MATERIAL PROVIDED
..............................
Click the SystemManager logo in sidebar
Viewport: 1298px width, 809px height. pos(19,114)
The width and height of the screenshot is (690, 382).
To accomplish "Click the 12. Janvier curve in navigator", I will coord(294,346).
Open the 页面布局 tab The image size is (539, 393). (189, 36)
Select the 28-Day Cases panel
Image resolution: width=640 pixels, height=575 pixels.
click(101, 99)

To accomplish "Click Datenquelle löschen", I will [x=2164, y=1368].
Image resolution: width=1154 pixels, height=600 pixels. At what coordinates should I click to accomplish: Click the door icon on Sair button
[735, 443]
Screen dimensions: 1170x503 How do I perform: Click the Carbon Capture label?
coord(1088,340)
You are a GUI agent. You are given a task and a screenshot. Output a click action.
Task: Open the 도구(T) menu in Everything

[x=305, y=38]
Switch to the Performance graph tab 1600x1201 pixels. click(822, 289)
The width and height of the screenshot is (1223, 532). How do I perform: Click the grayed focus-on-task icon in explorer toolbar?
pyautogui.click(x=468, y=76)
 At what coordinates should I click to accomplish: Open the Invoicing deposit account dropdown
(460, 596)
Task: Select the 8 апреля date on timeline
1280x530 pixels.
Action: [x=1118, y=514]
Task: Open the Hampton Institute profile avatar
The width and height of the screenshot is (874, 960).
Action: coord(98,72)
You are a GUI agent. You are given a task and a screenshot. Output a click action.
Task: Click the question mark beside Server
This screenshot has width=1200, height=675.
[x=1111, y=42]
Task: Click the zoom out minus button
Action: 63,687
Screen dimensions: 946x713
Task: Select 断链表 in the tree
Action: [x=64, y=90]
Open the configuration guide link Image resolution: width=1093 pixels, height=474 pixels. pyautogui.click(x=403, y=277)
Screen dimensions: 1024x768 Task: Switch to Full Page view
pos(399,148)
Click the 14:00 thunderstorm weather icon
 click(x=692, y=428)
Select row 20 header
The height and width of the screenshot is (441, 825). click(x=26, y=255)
..............................
Lines in the listing above that hold the string "will" need counting. Please reply with the total only.

WRITTEN REPLY
2